Sampling Distribution of the Sample Proportion

Sampling > Sampling Distribution of the Sample Proportion

The Sampling Distribution of the Population Proportion gives you information about the population proportion, p. For example, you might want to know the proportion of the population (p) who use Facebook. You can’t survey everyone on the planet, so you use a sample and get the sample proportion p̄ and use that as an estimator for p.

When studying the sampling distribution of the sample proportion, you’ll also see a lowercase p̄. The lowercase version refers to a single value (i.e. a single estimate).

Watch the video to see an example of the expected value and standard error formulas for the sample proportion.

Useful Formulas for Sampling Distribution of the Sample Proportion

1. Expected value of the sampling distribution of P̄:
   E(p̄) = p.
2. Variance for the sampling distribution of P̄:
   p(1-p) / n.
3. Standard Error(SE) of the Sample Proportion:
   √ (p(1-p) / n). Note: as the sample size increases, the standard error decreases.
4. You can use the normal distribution if the following two formulas are true:
   1. np≥5
   2. n(1-p)≥5.
5. Z Score for sample proportion: z = (P̄ – p) / SE

Sample Proportion and the Central Limit Theorem

In most statistics books (and in real life), you’ll really only make inferences about population proportions if you have a large enough sample size. If you have a large enough sample size, you can use the normal distribution for the sampling distribution of P̂.
How large is “large enough”? Use these formulas for a general guideline:

1. np≥5
2. n(1-p)≥5.

For example, if you had a sample size (n) of 50 and a proportion of 30%, then:
n * p = 50 * .3 = 15
50(1-.3) = 50(.7) = 35.
These are both larger than 5, so you can use the normal distribution.

You can transform P̄ into a z-score with the following formula:
Z Score for sample proportion: z = (p̄ – p) / SE.

Example Question:
A certain company’s customers is made up of 43% women and 57% men. An aggressive marketing campaign results in an increase of women customers to 46%, according to a sample survey of 50 customers. If the company hadn’t run the campaign, how likely is it that 46% of customers are women? Was the campaign worth it?

Note that you’re looking for the probability that P̄ is greater than or equal to 46%.

Solution:
Step 1: Check that your sample size is large enough:
n * p = 50 * .43 = 21.5
50(1-.43) = 28.5.
Both are above 5, so we can use the normal distribution.

Step 2: Find the standard error(SE):
√ (p(1-p) / n) = √ (0.43(1-0.43) / 50) = 0.07.
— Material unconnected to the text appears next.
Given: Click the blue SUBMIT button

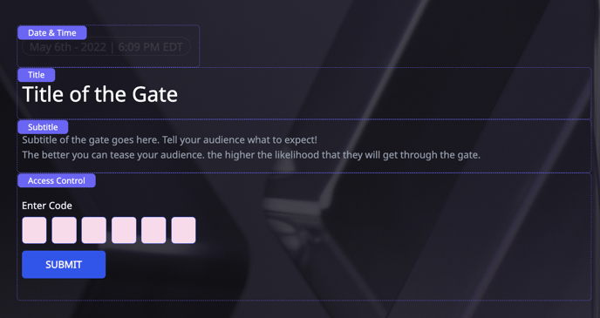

Step 3: Find the z-score, using the SE you calculated in Step 2:
z = (P̄ – p) / SE
P(Z≥) (0.46 – 0.43)/0.07 = 0.43.

Step 4: Look up 0.43 in the z-table. The probability is 0.3336, or 33.36%.*

At a probability of 33.36%, it’s fairly likely that the proportion of women would have been 46% without a campaign. It’s unlikely that the marketing campaign made much of a difference.

*How I calculated this:

1. I found a value of 0.1664 in the z-table. This is the area between the mean and z (in yellow).
2. As I want the tail area (greater than z), I subtracted from 50% (i.e. half the curve). If I had been using a full z-table (from -3 to 3 standard deviations) I would have subtracted from 1.